Azure spending limits are different from subscription, service, or resource group limits and quotas. For more information, refer to Azure subscription and service limits, quotas, and constraints.

The spending limits feature can help prevent you from consuming all the credit on your account within each billing period. When your Azure usage results in charges that use all of your included monthly credit, Azure disables and turns off services that you deployed for the rest of the billing period. After a new billing period begins, and assuming you've credits available, Azure reactivates and deploys your resources.

Azure notifies you by email when you reach the spending limit for your subscription. In addition, you can use the Azure portal to review notifications about your credit spend.

Important

The spending limit feature is specific to subscriptions that include a monthly Azure credit allotment. It's not available on pay-only subscriptions.

Right-size underutilized VMs

Right-sizing a VM is the process of resizing it to a more appropriate size. For example, Contoso has a server running as a domain controller that is sized as a Standard_D4s_v3. However, this VM is operating at 90 percent idle for most of the time. By resizing this VM to a Standard_D2s_v3, Contoso can reduce their compute cost by 50 percent.
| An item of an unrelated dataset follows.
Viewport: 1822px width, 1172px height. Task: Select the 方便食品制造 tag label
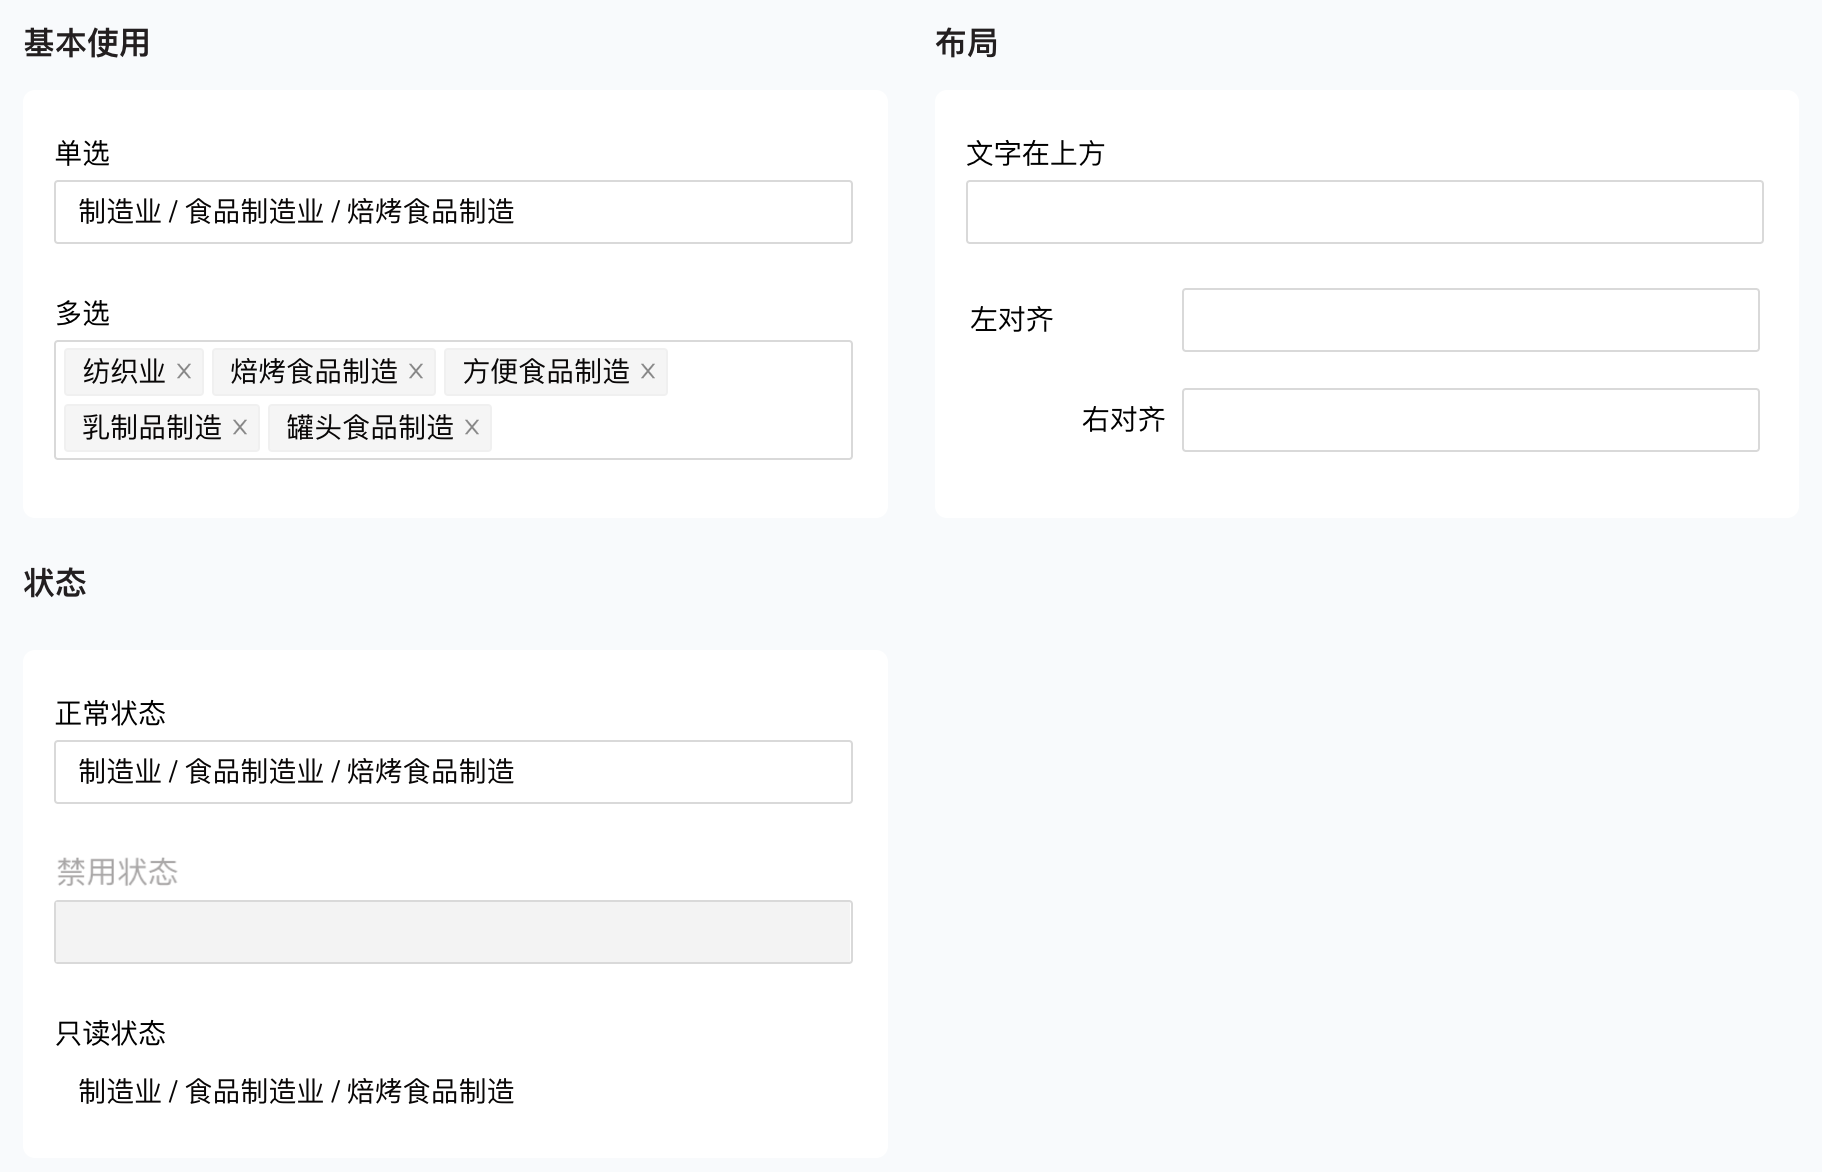click(546, 371)
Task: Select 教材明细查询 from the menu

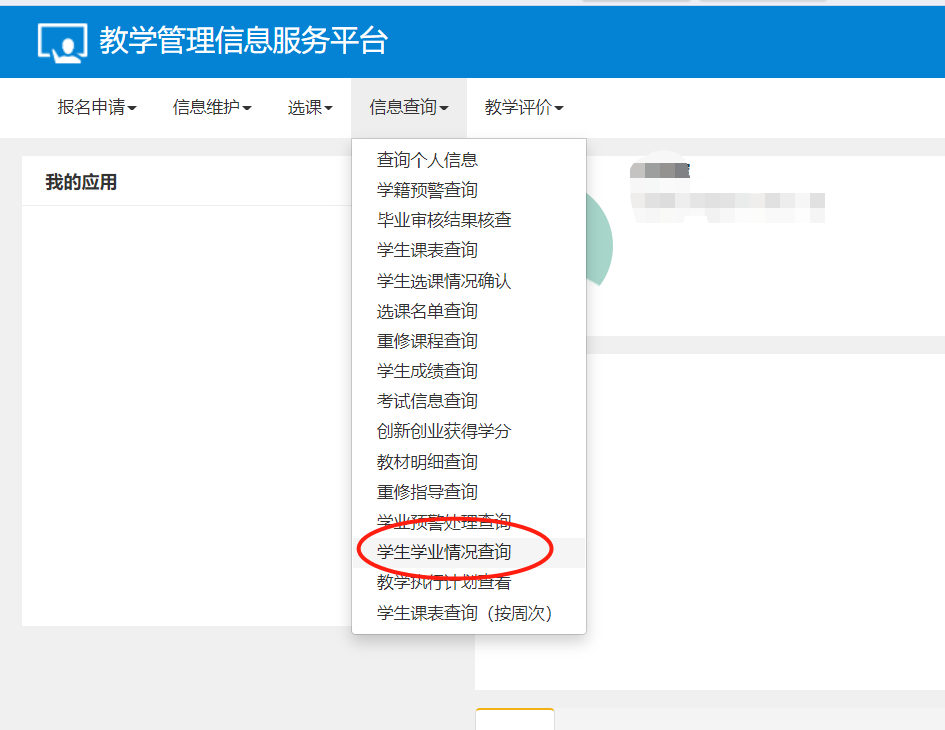Action: pos(427,462)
In this case, Contoso might even benefit from changing the instance series to a less expensive VM series.

Note

Costs are linear and double for each larger size in the same series.

Oversized Azure VMs are a common but unnecessary expense, and one that you can easily fix. You can change the size of a VM through the Azure portal, Azure PowerShell, or Azure Command-Line Interface (Azure CLI).

Note

Resizing a VM causes it to restart to effect the changes. This might take a few minutes depending on how significant the size change is. Plan for an outage, or shift your traffic to another instance while you perform this task.

Tip

If you stop a VM before resizing it, you can choose from more sizing options than when the VM is running.

Deallocate VMs when not being used

If you've VM workloads that you don't use all of the time, but you're running them constantly, you're incurring unnecessary Azure costs. Consider shutting these VMs down, and using a schedule to restart as needed. While the VM is stopped in a deallocated state, you don't pay for the compute resources for that VM.

To deallocate a VM, from the Azure portal, locate the VM you want to configure, and in the Operations section, select Auto-shutdown. Then configure the auto-shutdown properties.

Screenshot of Azure portal Auto-shutdown section of a virtual machine pane, with a shutdown time enabled for 7:00:00 PM.